Data listing ▸
■ ■ ■ ■ ■

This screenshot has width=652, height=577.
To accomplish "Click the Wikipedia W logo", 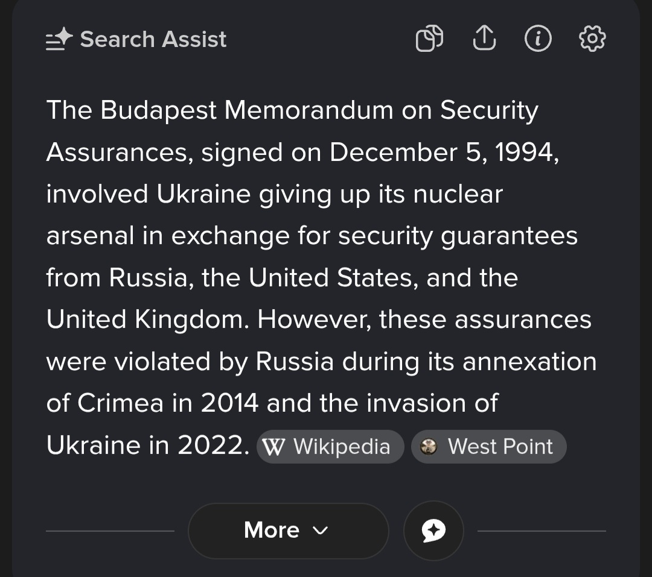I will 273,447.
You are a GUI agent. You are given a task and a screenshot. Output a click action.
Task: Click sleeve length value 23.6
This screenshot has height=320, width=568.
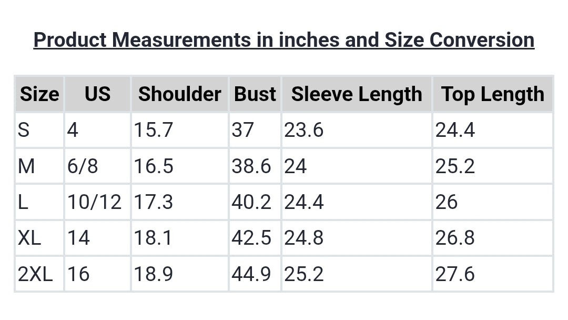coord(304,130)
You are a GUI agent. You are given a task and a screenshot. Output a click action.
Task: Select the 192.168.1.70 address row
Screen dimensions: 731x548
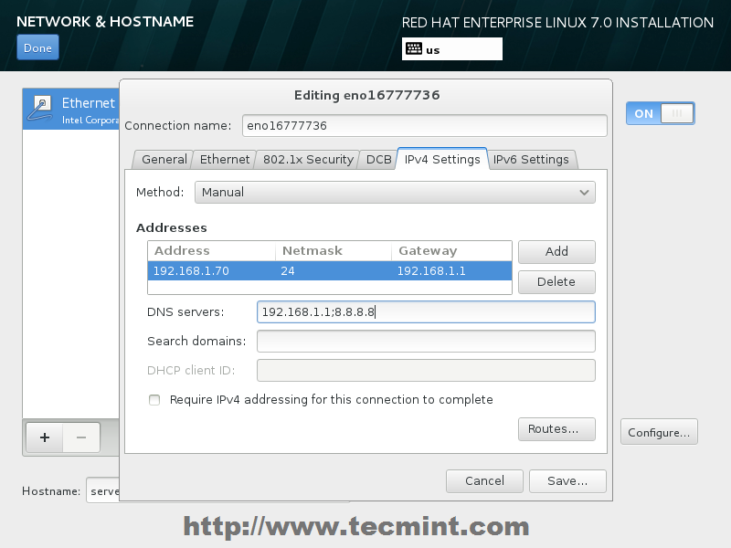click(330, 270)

■ ■ ■ ■ ■

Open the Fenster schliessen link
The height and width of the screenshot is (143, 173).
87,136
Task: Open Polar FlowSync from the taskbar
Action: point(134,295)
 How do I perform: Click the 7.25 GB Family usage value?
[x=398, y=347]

■ ■ ■ ■ ■

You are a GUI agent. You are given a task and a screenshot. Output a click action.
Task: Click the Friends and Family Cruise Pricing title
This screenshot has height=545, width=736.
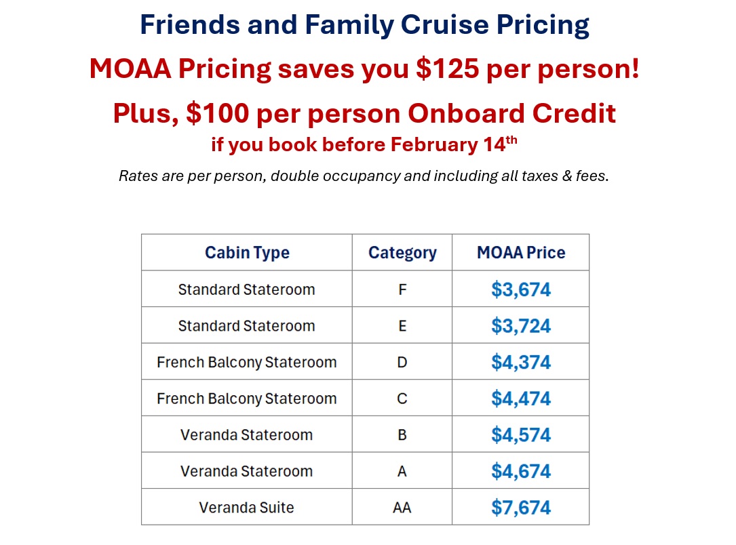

■ ■ ■ ■ ■

In the listing above, locate the line containing "Task: Click the" and the line containing "This screenshot has height=545, width=736.". Extract those two lines and every line between them, exactly as written, and only those.

Task answer ▸
Task: Click the Friends and Family Cruise Pricing title
This screenshot has height=545, width=736.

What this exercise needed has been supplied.